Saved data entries
+++++

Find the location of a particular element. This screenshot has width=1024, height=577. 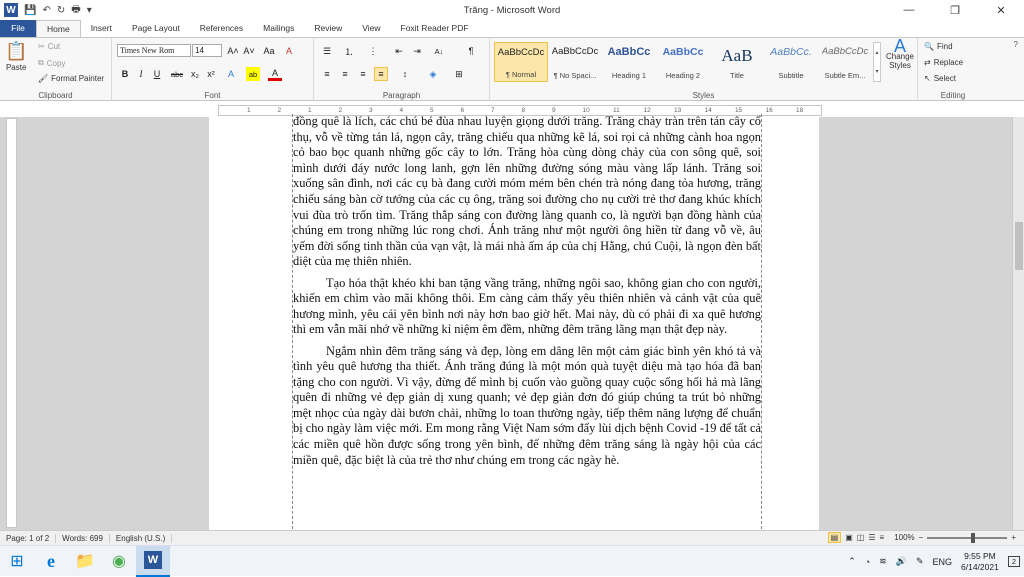

style-title: AaB Title is located at coordinates (737, 62).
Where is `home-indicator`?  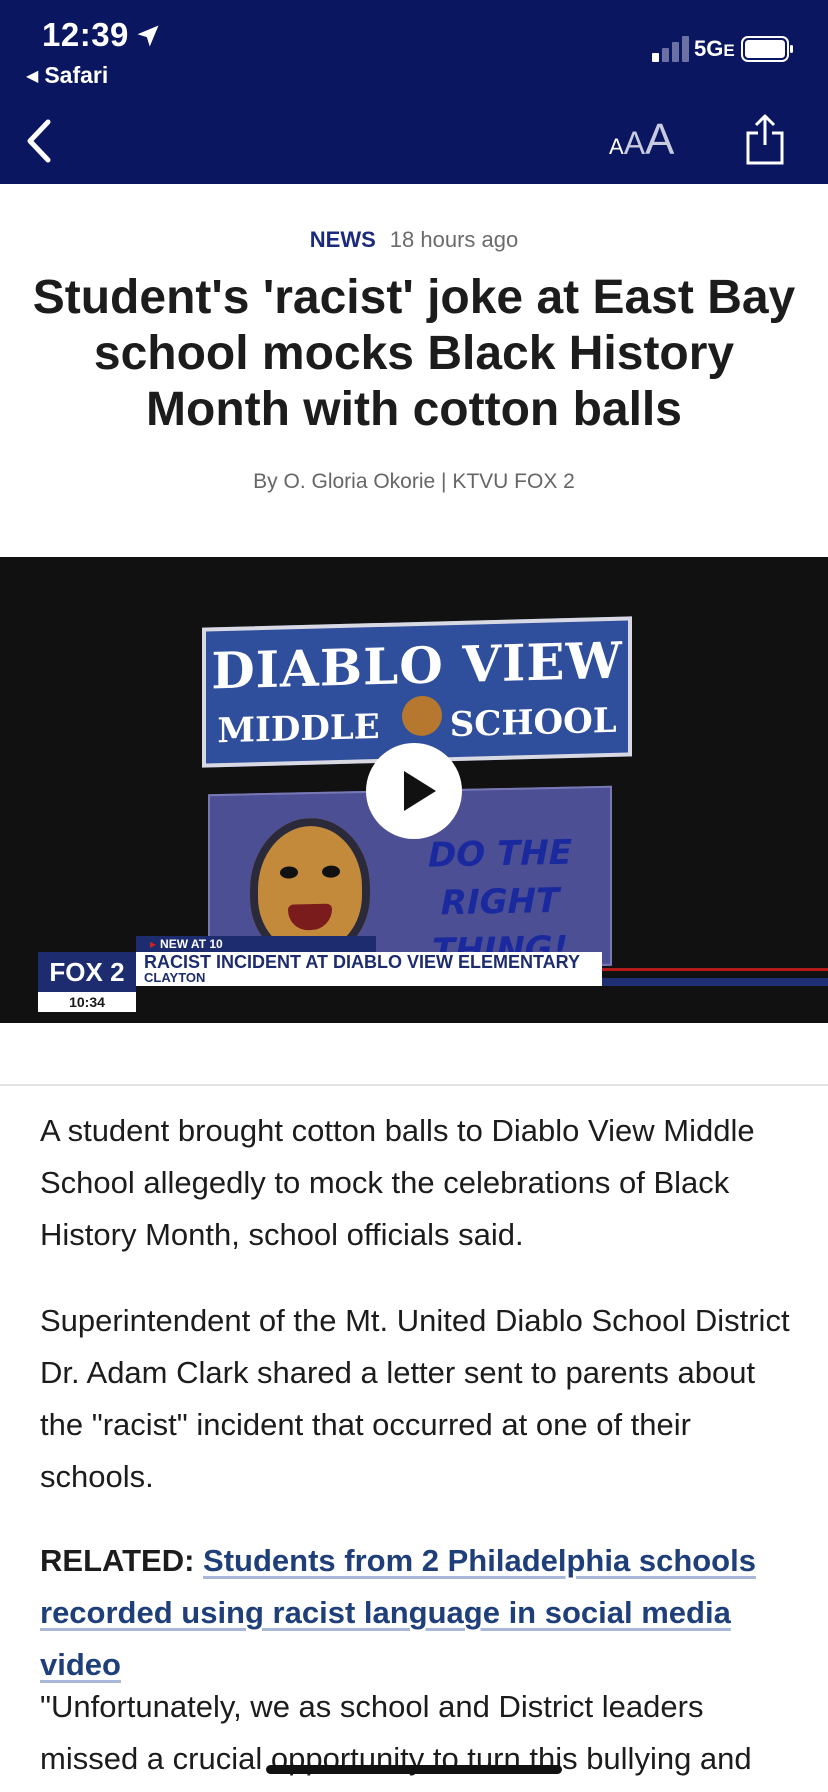 home-indicator is located at coordinates (414, 1770).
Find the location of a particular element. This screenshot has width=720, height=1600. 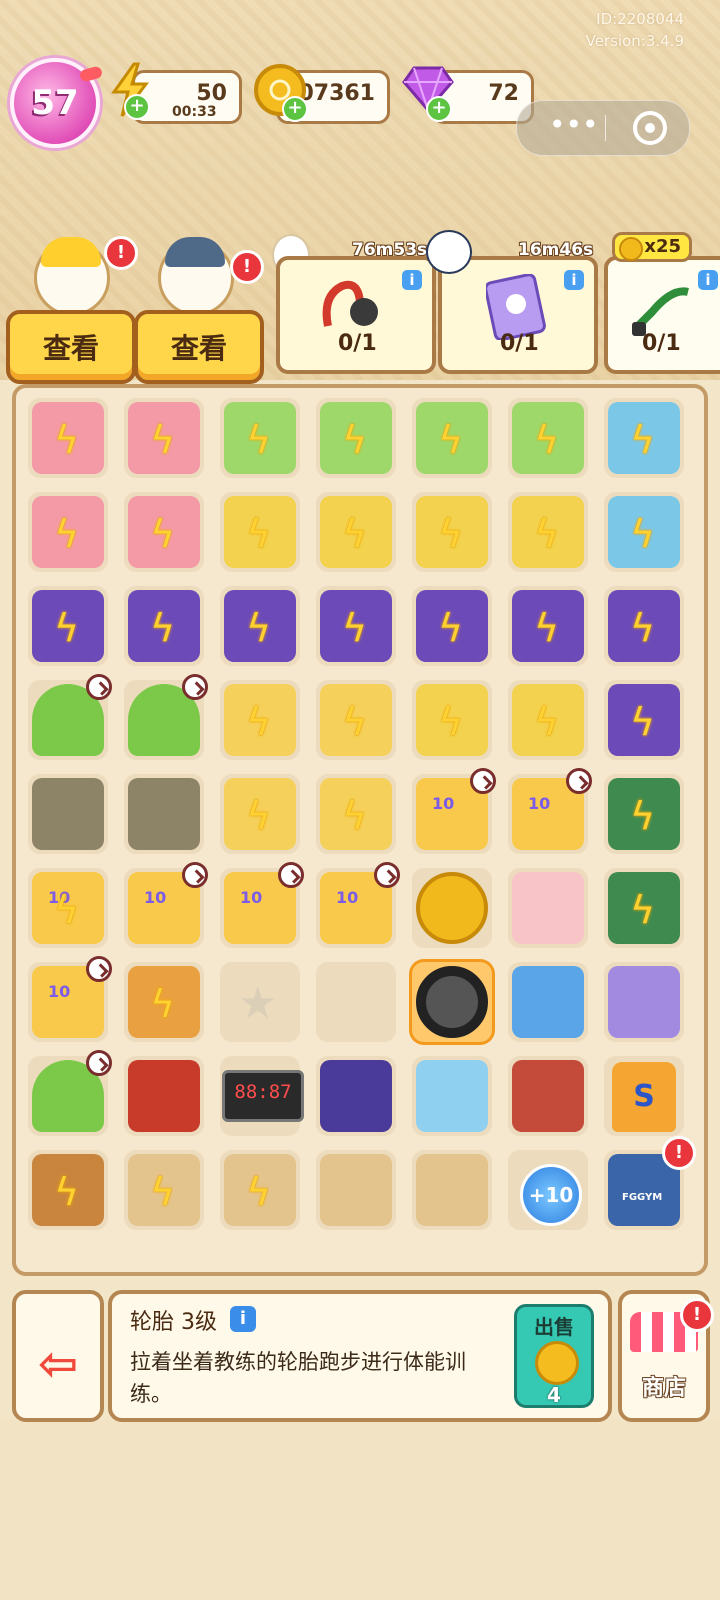

board-item-gym is located at coordinates (548, 1096).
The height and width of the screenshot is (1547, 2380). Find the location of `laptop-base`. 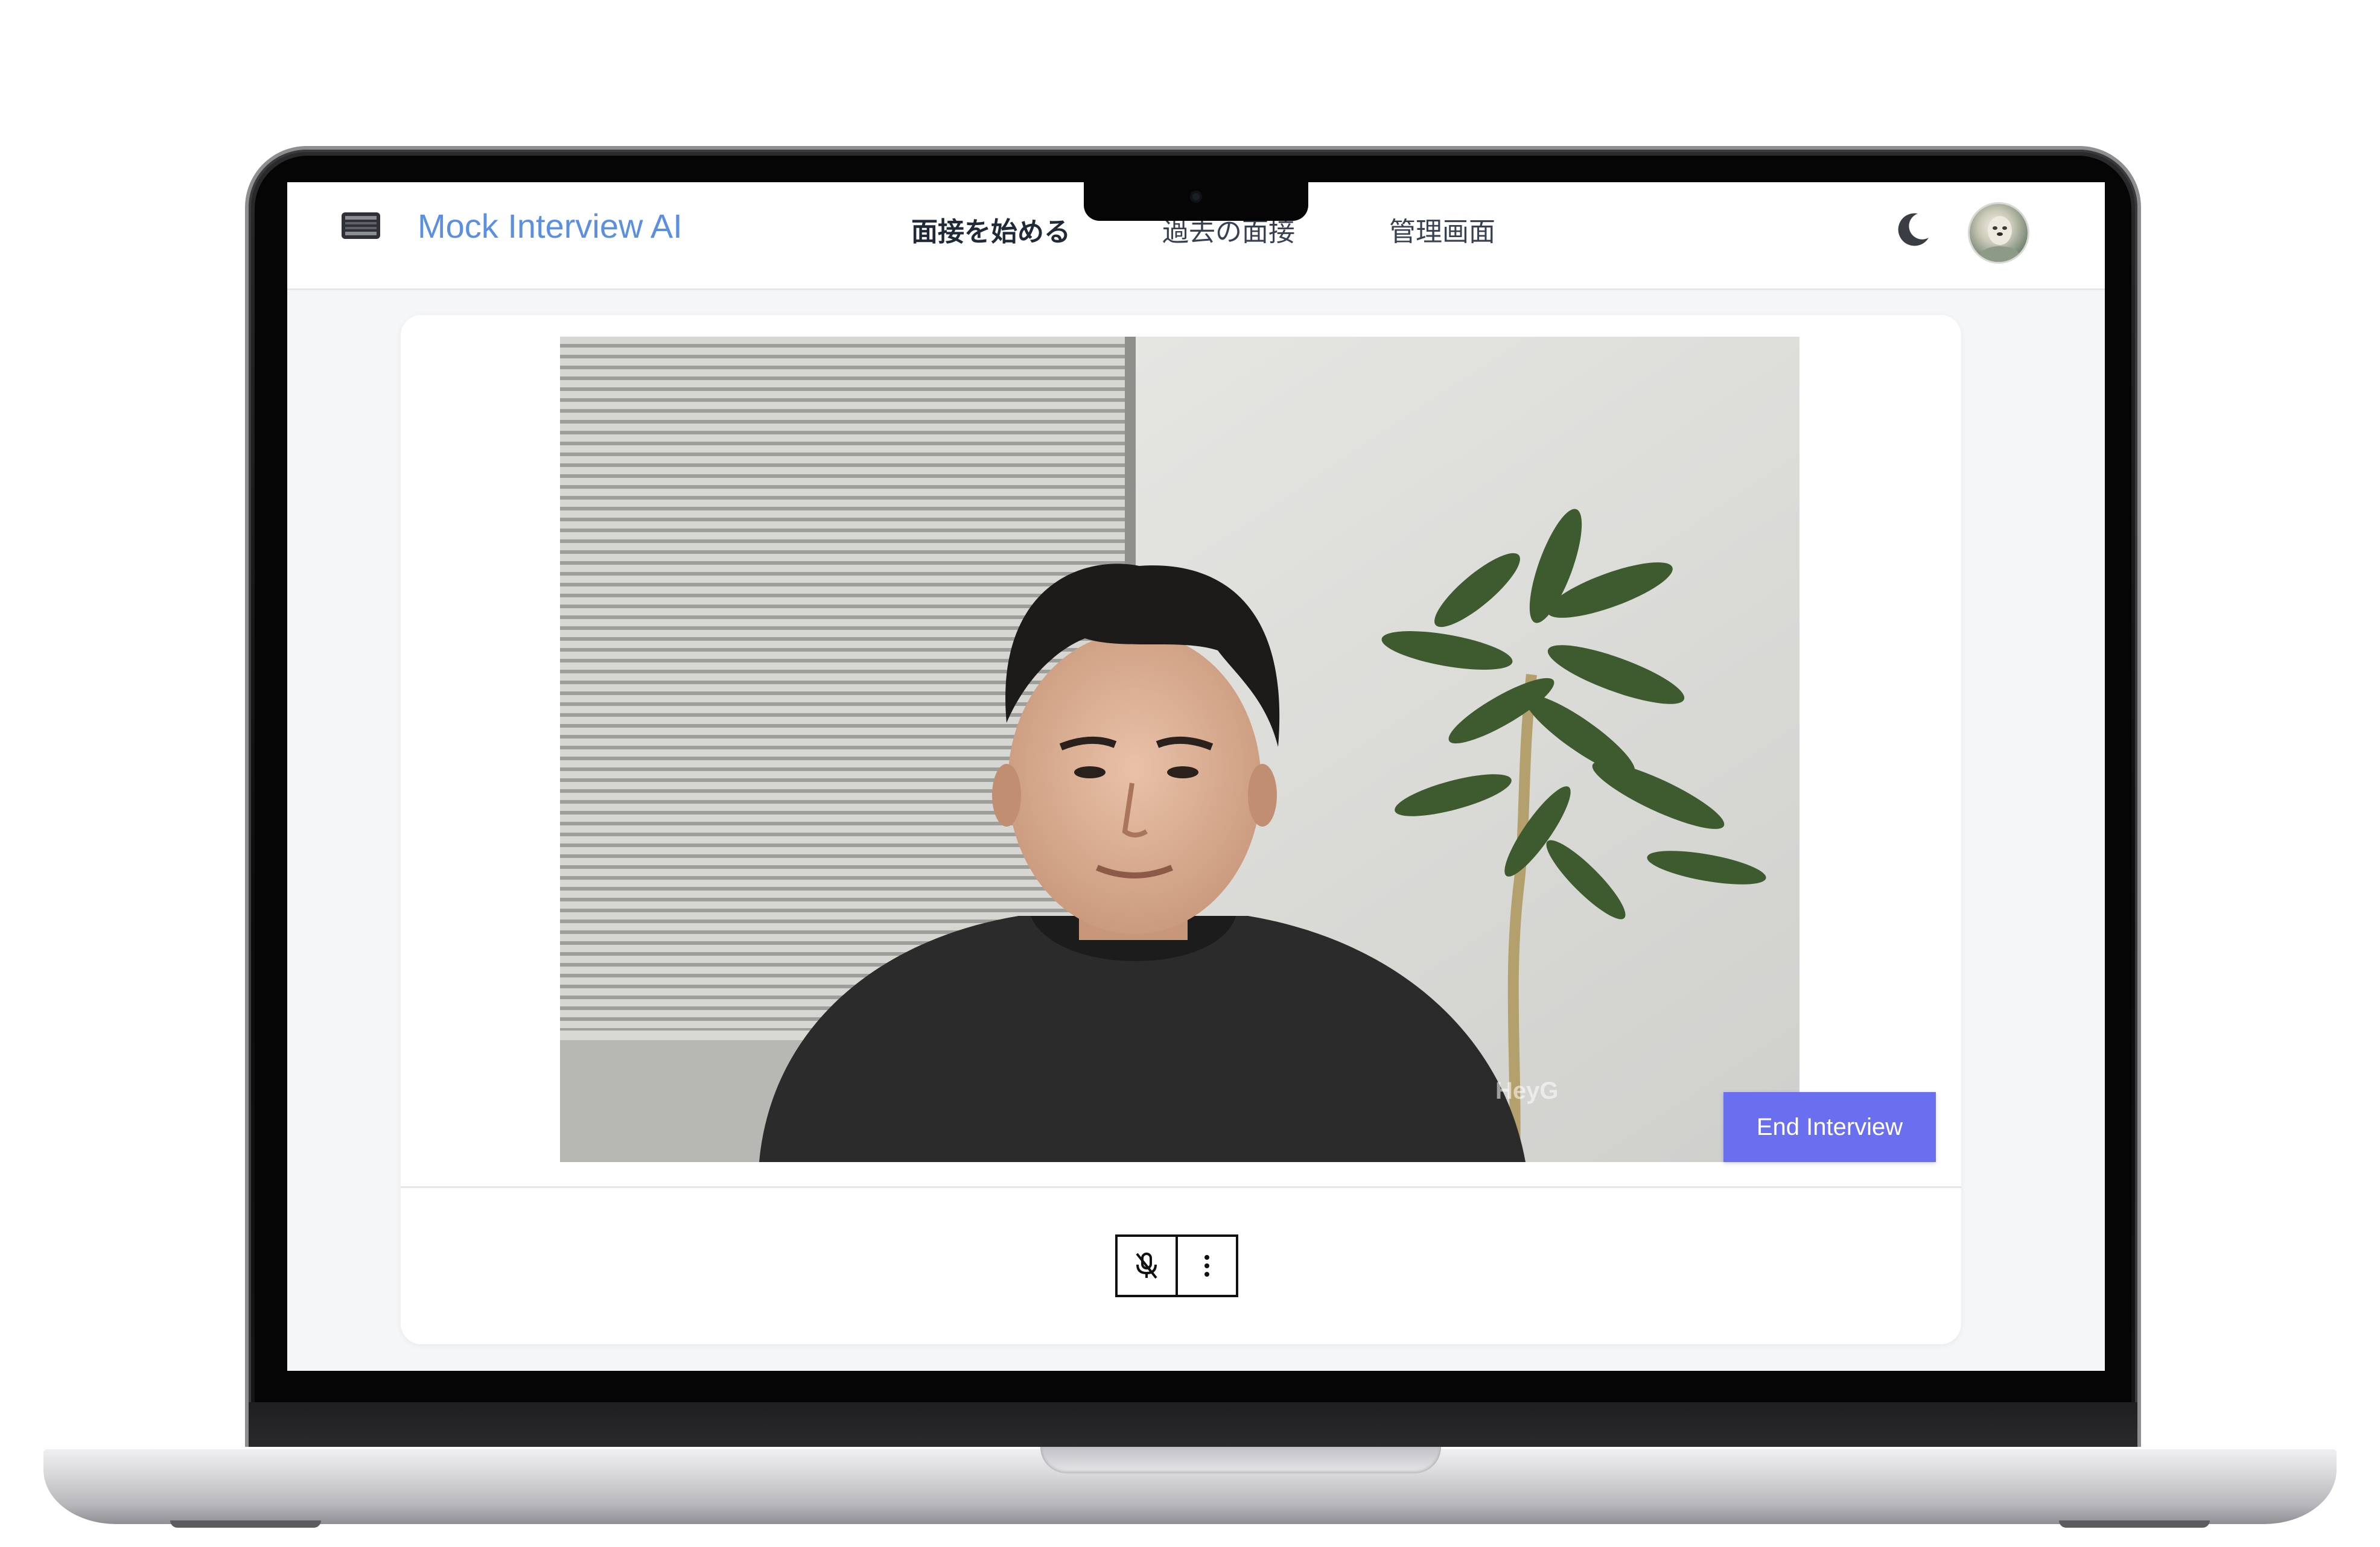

+++++

> _What is needed_
Lay out the items as a JSON list of strings with one string per line, starting at the line that contains "has width=720, height=1600." and ending at the last line of the items. Leave out blank lines and pictures.

> _Task response_
[
  "Find the location of a particular element. This screenshot has width=720, height=1600. ",
  "board-item-gym is located at coordinates (548, 1096).",
  "The height and width of the screenshot is (1547, 2380). Find the location of `laptop-base`. "
]